Critics cite economic concerns these policies would levy on a federal budget which has already surpassed $19.5 trillion dollars in debt. Another concern, however, is that “free” college for the lower and middle classes would subvert, what is arguably the premier driving incentive to enlistment, the GI Bill.
The federal government enacted the Montgomery G.I. Bill in 1944 as a financial wherewithal to pursue education through service in the military, forever coupling education benefits with military service. In doing so, the MGIB became the modern day equivalent to the buying of war bonds —in terms of military support— for three generations of Americans.
All these years later, military service remains one of the only viable avenues to a debt-free education for a vast majority of the working class of America. In its current form, the Post-9/11 GI Bill provides even more benefit and incentive than its predecessor.

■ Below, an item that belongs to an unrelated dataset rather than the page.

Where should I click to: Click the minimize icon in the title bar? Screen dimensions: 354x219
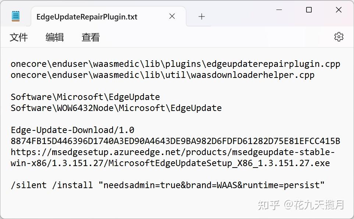(x=279, y=10)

According to a 2011 Pew Research Survey, 75 percent of enlisted members of the Armed Services said they enlisted to obtain educational benefits. Not surprisingly, the number of service members who feel this way rose from 55 percent pre-2001, to 80 percent today as the cost of education continues to rise.

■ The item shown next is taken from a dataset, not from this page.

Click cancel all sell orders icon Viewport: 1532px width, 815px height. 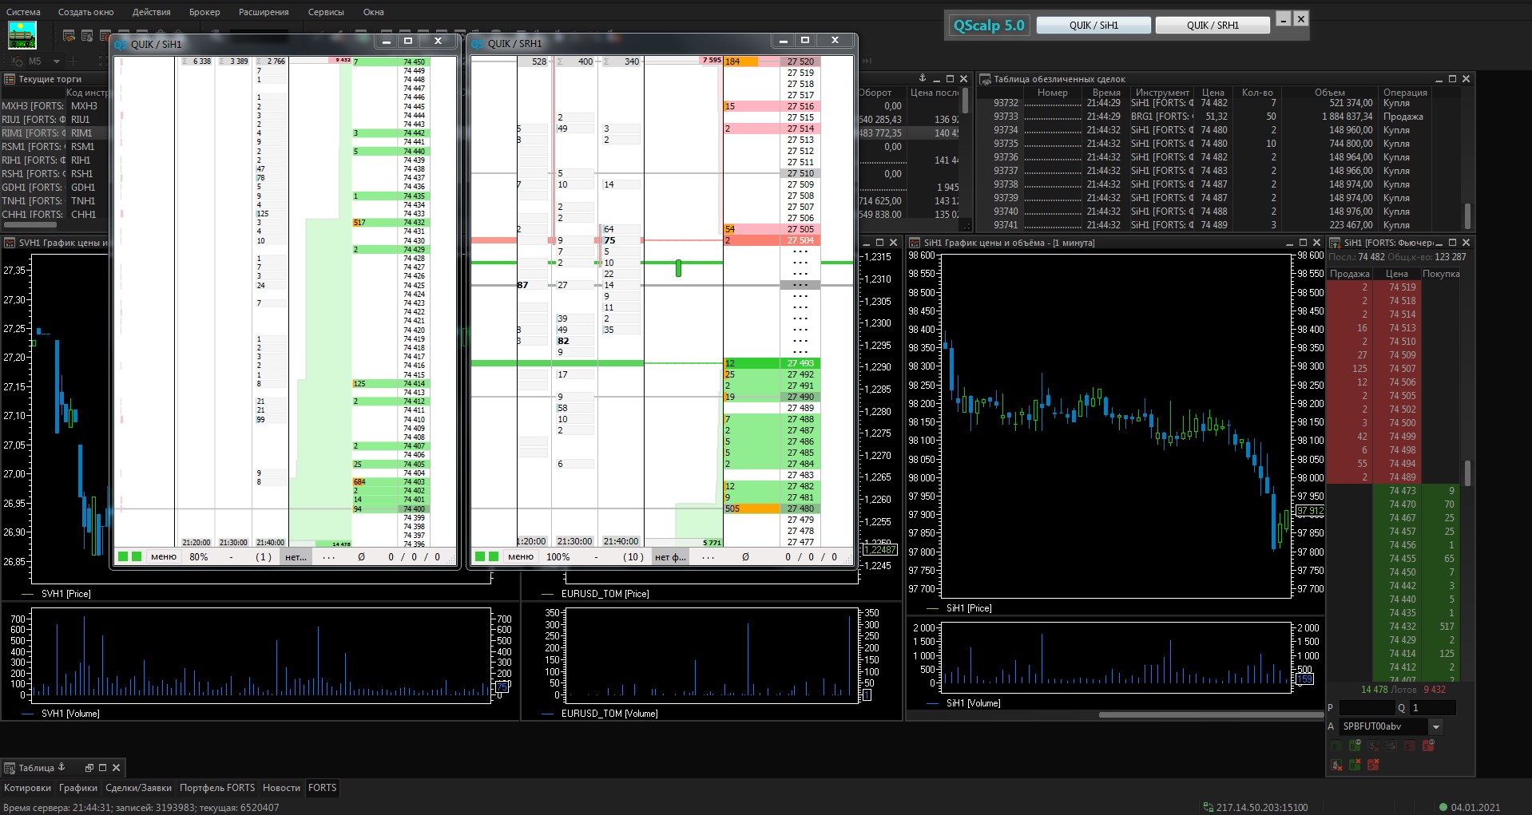point(1373,765)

The increased costs are so drastic that the numbers are almost nauseating. In 1960, education costs per semester averaged $760, while the average American made $10,800 per year. Today, the average national cost per semester is $24,061, and the average American earns $45,000 per year. As a result, an increasing number of Americans are either forgoing education, or falling thousands of dollars in debt to attend. This is where the GI Bill stands as an effective solution, and incentive to military service.

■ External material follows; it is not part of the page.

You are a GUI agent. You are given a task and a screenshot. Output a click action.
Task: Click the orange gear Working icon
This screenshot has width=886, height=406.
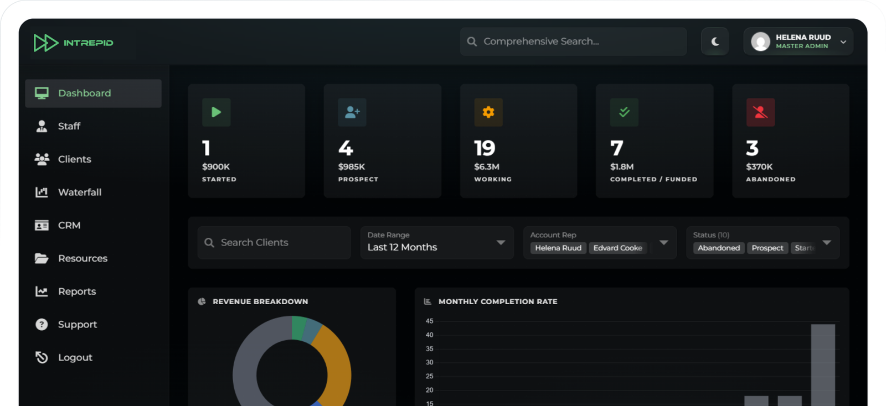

The Free college proposal would, essentially, strip the G.I. Bill of its value while significantly hindering recruiting efforts. While serving in Afghanistan, and in Iraq, casual conversation would inevitably turn to why each Marine had enlisted. The answers varied depending on social classes. Answers ranged from political aspirations and service, to the most common answer – educational benefit. Without the ability to maintain recruiting levels, as a result of the devaluation of the GI Bill, our government would have to look to other means of attracting men and women into armed service, which could lead to some uncomfortable or challenging alternatives such as conscription.
The military’s aptitude to recruit has long been predicated on the benefits the GI Bill holds for lower class Americans, and is not only contributive to military success, but to the very existence of a conscription free force. During the height of the conflicts, difficulties with recruiting and retention lead to the controversial program “stop loss” being instituted, whereby the military unilaterally extended service members’ contracts to meet the needs of the mission in Iraq and Afghanistan. This unit-based program affected 54,494 service members, lasted five months, and was an example of issues plaguing modern day recruiting. This, despite the incentive of a GI Bill.
Education reform aimed at tackling affordability and accessibility are forgone necessities to American competitiveness on the global stage, however, such reform must come after careful consideration is made to the affects it contributes to the undermining of the premier tool for recruitment – the GI Bill.
Instituting widespread reform, would no longer expressly tie free education to national service, and may very well signal a return to conscription in the United States.